Introduction
The intent of this post is to demonstrate how one might use a hierarchical system (in this case, S2 cells) to summarize discrete agent trips in a summary fashion that attempts to address privacy concerns by agglomerating sparse trace patterns at higher levels of aggregation.
That is, by reducing the accuracy with more coarse approximations where a plurality of location data is lacking, trace attributes can be preserved and summarized over larger areas where data volume is deemed sufficient for representation.
Details
This post outlines first how to create some synthetic trace data to work with, then how to execute the anonymization outlined in the above.

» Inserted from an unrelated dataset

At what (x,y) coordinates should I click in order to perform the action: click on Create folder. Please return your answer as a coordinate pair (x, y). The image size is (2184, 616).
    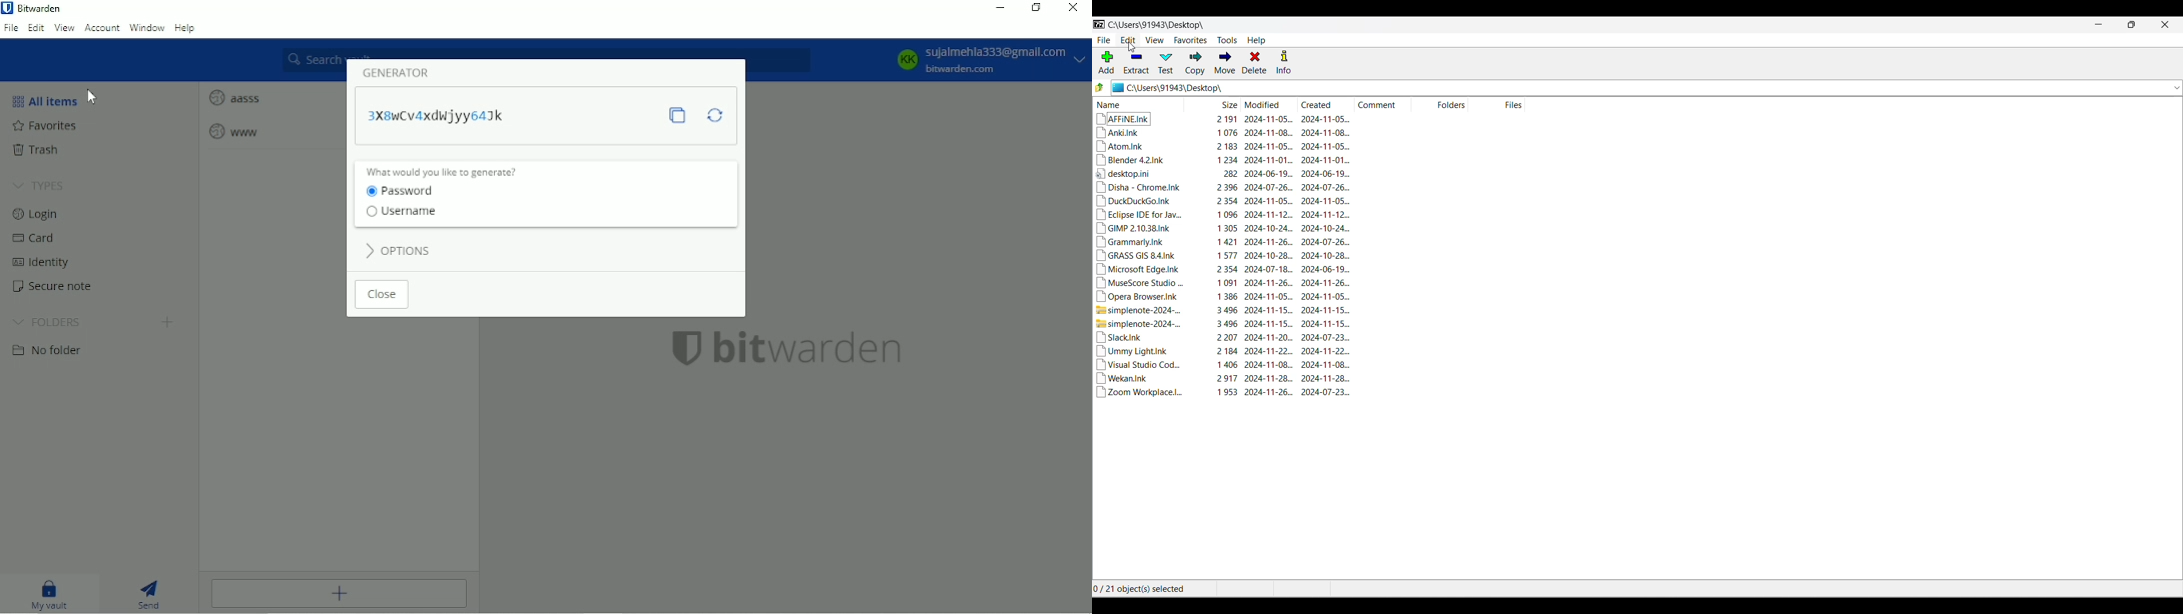
    Looking at the image, I should click on (171, 321).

Note that the intent is to broadly capture how this might be done, not to present this as a de facto method that should be replicated in a real world use case. Most importantly, I want to highlight the opportunity for there to be a function “inserted” that would allow for the threshold that determines sufficiency of data density to be calculated dynamically (and to be managed as a user-defined input).
What might be an acceptable level of accuracy and aggregation for one use case may not be appropriate for another.
Creating synthetic data
To create a synthetic trace dataset, I used this trip simulator and followed the README
, generally.
First, I pulled down a target city’s PBF. In this case, I pulled down St. Louis, Missouri. I trimmed the extract to a subset of the whole metro area, so as to just simulate traffic around the downtown area.
I then npm installed OSRM, the OpenStreetMap routing engine and processed the road graph.
Finally, I ran a configured trip-simulator
run on this subset of the road network with 100 agents to create a series of traces represented in the output trips.json
file.
Aggregating trip traces to hierarchical summary format
At this point, I now have trace data simulated for a given period of time. I want to take this trace data and aggregate the trips so that they exist at a level of detail that avoids exposing personal information based off of a threshold that is customizable to the use case.
To start, let’s read in the data as a GeoDataFrame in Python.
We can observe the result of this by plotting the data. In blue is the individual point data and in red are the line strings that are created by converting each of these traces to complete line string-traced trips.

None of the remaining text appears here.